Lily hangs by the door since she brought all of them to the hospital. Tears cloud her eyes, a smile illuminating her round face. She catches my gaze and mouths see you later. She gives me time alone with my family, and I nod in reply, the movement stiff.

I’d like all my sisters here, emotionally, but she closes the door to one sentiment just to make room for a thousand more.

“Come closer,” I tell our children.

Connor stands and gestures all of them towards his side. They collect in front of his legs by the hospital bed. I sit up a little more, and I look to each of them as I say their names, “Jane, Charlie, Beckett, Eliot, Tom, and Ben.”

They radiate, and the room teems with power and vivacity.

“We’d like you all to meet your new sister. Audrey Virgina Cobalt.” I have the baby in my

arms to show them.

Jane’s hands fly to her mouth, tears brimming. “A sister?”

Over the years, she’s seen me with her aunts, the support and love we share for one another. Over the years, she’s waited, like us, to see if we’d have a girl.

“Yes, a sister.”

Jane cries into a smile.

Connor sees our daughter and has to shift his head, angling his body more towards me. Away from our children. The sheer emotion on his face—I’ll never forget that either.

While the children speak softly to Audrey, I say to Connor, “We did it.”

“We did all of it,” he clarifies.

This room.

This love.

Our future.

Our dynasty.

His hand strokes my cheek. I hold onto that hand, and his fingers thread mine.

Connor & Rose Cobalt welcome the birth of their baby girl

AUDREY VIRGINIA COBALT

January 27th, 2025

May 2025

Philly Aquatic Club

Philadelphia

DAISY MEADOWS

At a crammed indoor pool, parents cheer for the 9 & older swimmers at a competitive meet. Lily and I are squeezed in between our husbands on the packed bleachers, all of us trying to ignore the onslaught of shouts, but hey, at least they’re not at us for once.

“Come on, Sydney!”

“Go, Michelle!”

“You got this, Jenn!”

Moffy and Sulli aren’t in this female 100-meter backstroke race.
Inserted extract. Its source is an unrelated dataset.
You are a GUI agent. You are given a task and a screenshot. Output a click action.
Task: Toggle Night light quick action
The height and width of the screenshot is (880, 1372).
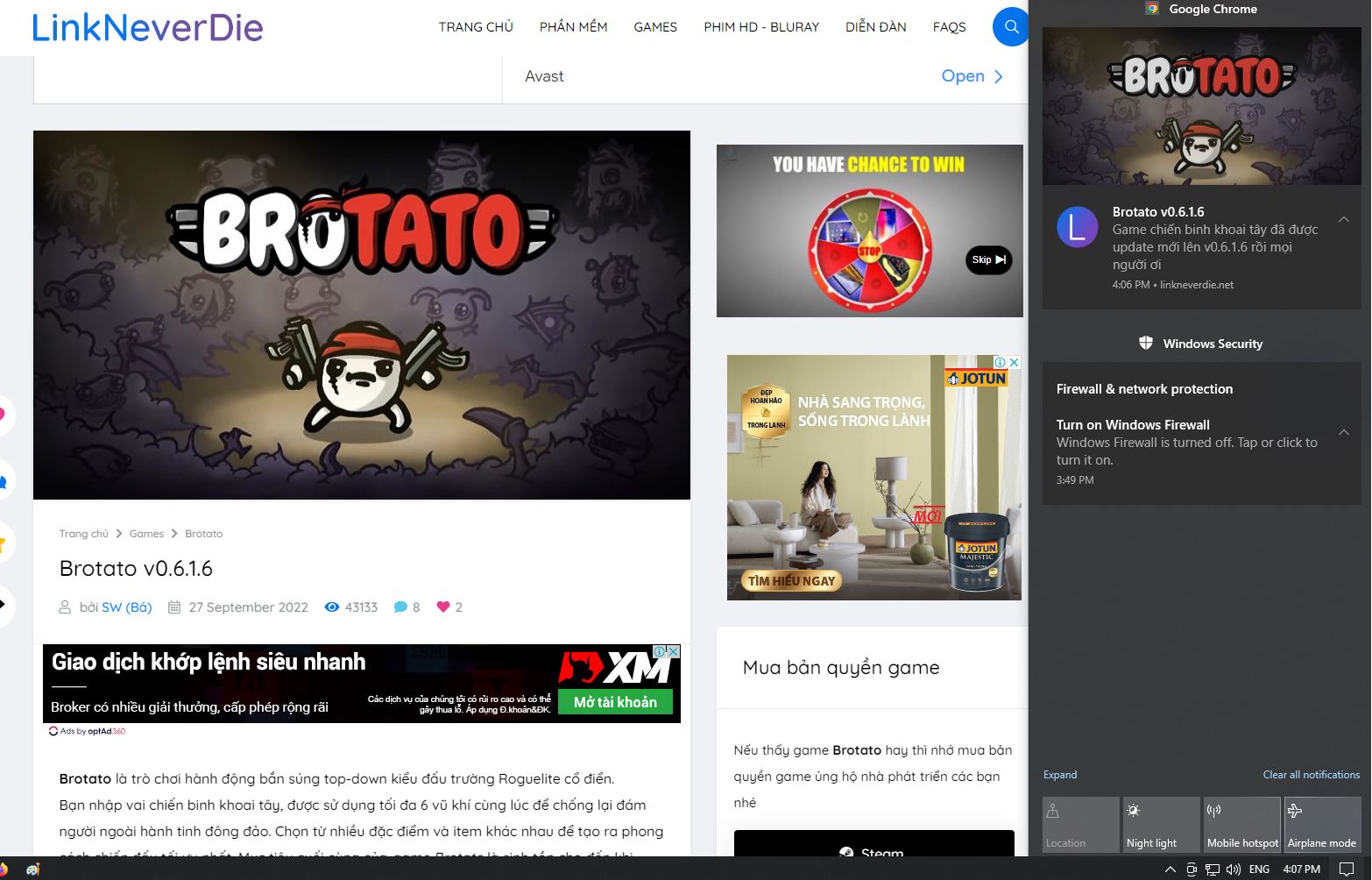(1162, 824)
For one, Sulli is only seven and a part of the 8 & under category, which will race in about ten minutes. Moffy will be up first since he’s already nine.

Lily bites her nails. “OhmyGod, I see him. Does he look nervous, Lo?”

As I crane my neck Moffy stands totally chill by the blue-tiled wall. Swim cap on, ready to go, he just adjusts his goggles a bit.

Lo feigns fright and clutches Lily’s shoulder. “Christ, I think he’s about to hyperventilate. Oh wait…that’s just you.” He flashes a half-smile at his wife.

Lily gapes and almost goes to slug his arm, but she sees little baby Kinney in a gray woven wrap on his chest, sleeping peacefully.